Dataset excerpt:

•••••

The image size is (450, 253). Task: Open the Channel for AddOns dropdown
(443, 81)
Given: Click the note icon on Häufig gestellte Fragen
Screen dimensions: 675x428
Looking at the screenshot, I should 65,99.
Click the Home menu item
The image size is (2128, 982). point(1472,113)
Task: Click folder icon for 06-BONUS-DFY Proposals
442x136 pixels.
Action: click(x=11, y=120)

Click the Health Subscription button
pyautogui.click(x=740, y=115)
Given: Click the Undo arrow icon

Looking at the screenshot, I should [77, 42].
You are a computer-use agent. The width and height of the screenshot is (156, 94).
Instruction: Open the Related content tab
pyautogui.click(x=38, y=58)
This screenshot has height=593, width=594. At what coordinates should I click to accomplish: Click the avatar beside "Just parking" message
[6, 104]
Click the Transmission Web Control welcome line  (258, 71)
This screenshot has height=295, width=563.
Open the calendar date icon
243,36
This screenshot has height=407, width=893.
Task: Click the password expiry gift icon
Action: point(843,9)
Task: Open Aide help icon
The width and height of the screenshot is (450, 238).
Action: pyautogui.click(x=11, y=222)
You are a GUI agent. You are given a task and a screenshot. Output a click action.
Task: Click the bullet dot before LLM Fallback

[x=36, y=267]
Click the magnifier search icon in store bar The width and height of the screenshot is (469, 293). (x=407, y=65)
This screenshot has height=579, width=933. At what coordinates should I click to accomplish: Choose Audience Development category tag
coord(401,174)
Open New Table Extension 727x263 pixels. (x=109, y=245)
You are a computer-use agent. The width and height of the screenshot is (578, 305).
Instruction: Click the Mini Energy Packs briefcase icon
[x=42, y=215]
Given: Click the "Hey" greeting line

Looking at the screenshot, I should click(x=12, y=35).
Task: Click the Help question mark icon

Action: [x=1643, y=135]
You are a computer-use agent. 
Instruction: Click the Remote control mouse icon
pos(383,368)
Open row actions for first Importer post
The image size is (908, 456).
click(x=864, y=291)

•••••

» TASK INSTRUCTIONS
Recast every line of the material above as a numbered list, omitting the blank lines.

» WRITTEN SOLUTION
1. The image size is (450, 253). Task: Open the Channel for AddOns dropdown
2. (443, 81)
3. Given: Click the note icon on Häufig gestellte Fragen
4. Screen dimensions: 675x428
5. Looking at the screenshot, I should 65,99.
6. Click the Home menu item
7. The image size is (2128, 982). point(1472,113)
8. Task: Click folder icon for 06-BONUS-DFY Proposals
9. 442x136 pixels.
10. Action: click(x=11, y=120)
11. Click the Health Subscription button
12. pyautogui.click(x=740, y=115)
13. Given: Click the Undo arrow icon
14. Looking at the screenshot, I should [77, 42].
15. You are a computer-use agent. The width and height of the screenshot is (156, 94).
16. Instruction: Open the Related content tab
17. pyautogui.click(x=38, y=58)
18. This screenshot has height=593, width=594. At what coordinates should I click to accomplish: Click the avatar beside "Just parking" message
19. [6, 104]
20. Click the Transmission Web Control welcome line  (258, 71)
21. This screenshot has height=295, width=563.
22. Open the calendar date icon
23. 243,36
24. This screenshot has height=407, width=893.
25. Task: Click the password expiry gift icon
26. Action: point(843,9)
27. Task: Open Aide help icon
28. The width and height of the screenshot is (450, 238).
29. Action: pyautogui.click(x=11, y=222)
30. You are a GUI agent. You are given a task and a screenshot. Output a click action.
31. Task: Click the bullet dot before LLM Fallback
32. [x=36, y=267]
33. Click the magnifier search icon in store bar The width and height of the screenshot is (469, 293). (x=407, y=65)
34. This screenshot has height=579, width=933. At what coordinates should I click to accomplish: Choose Audience Development category tag
35. coord(401,174)
36. Open New Table Extension 727x263 pixels. (x=109, y=245)
37. You are a computer-use agent. The width and height of the screenshot is (578, 305).
38. Instruction: Click the Mini Energy Packs briefcase icon
39. [x=42, y=215]
40. Given: Click the "Hey" greeting line
41. Looking at the screenshot, I should click(x=12, y=35).
42. Task: Click the Help question mark icon
43. Action: [x=1643, y=135]
44. You are a computer-use agent. 
45. Instruction: Click the Remote control mouse icon
46. pos(383,368)
47. Open row actions for first Importer post
48. The image size is (908, 456).
49. click(x=864, y=291)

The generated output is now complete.